In the graph below, you can see that 39 drugs were approved in 2012, which is fairly large compared to previous years.  It is important to note that 14 of those were new biologics.  In 1990, 23 drugs and 30 the following year, 1991 were approved.  If you look at the graph at the bottom of the page, one obvious factor is that the cost of developing a new drug (chemical) has risen to $800 million in 2000 from $300 million in 1990.  The best estimate for last year was $ 1.8 billion for 2012.  So where are all those savings that were supposed to come from the consolidation of the industry?  Well, they obviously don't exist. 

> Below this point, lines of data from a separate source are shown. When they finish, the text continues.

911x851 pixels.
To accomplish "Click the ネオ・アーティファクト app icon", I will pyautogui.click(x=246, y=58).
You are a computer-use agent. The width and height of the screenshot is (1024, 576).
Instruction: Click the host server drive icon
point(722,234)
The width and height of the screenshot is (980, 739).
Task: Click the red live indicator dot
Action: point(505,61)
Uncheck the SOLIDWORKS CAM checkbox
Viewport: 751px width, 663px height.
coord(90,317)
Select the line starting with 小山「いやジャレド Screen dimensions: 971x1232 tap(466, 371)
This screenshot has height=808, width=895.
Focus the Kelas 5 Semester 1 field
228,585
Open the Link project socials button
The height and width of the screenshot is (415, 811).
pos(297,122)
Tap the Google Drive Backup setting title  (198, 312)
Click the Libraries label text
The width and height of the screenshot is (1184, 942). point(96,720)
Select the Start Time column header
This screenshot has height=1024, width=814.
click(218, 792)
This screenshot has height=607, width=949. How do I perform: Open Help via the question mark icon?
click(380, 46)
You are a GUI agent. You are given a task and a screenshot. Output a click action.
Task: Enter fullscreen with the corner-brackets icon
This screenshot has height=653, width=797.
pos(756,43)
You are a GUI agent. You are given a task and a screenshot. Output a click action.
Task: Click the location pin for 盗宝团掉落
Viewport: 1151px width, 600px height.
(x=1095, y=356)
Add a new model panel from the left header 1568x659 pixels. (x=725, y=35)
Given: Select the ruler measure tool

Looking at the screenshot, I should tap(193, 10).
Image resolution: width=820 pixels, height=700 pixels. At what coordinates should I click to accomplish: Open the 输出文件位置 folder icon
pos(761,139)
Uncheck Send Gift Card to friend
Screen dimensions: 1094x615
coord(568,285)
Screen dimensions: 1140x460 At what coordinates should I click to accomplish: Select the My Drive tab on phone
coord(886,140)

One huge problem is that a company the size of Pfizer needs multi-billion dollar earning drugs and those are hard to come by.  They weren't a particularly innovative company so in the 1990s they went on a merger and acquisition binge that destroyed Warner-Lambert, Pharmacia-Upjohn, Wyeth.  All were much more innovative companies than Pfizer.  Pfizer dismantled the research infrastructure of these companies, turning out the chemists responsible for producing the blockbuster drugs, that they acquired the companies for.  Now what?  We have several Brontosauruses that can't find enough food to survive.  As we have learned from the housing crisis, that "too big to fail" translates into "too big not to fail".  The cost savings of mergers are paper economies.  Mirages of accountants ledger books. The industry was in much better health in the late '80s and early '90s that it is now.  What are the big guys doing?  Looking for innovation in the small company arena, buying the small companies, so they can get innovative products and destroy the culture of innovation that brought the new drugs in the first place.  

"Well, what is to be done?" you ask? I'm glad you did.  Fortunately, I am arrogant enough to believe I have the solution.  Tune in tomorrow for part three, in which I solve all the world's problems.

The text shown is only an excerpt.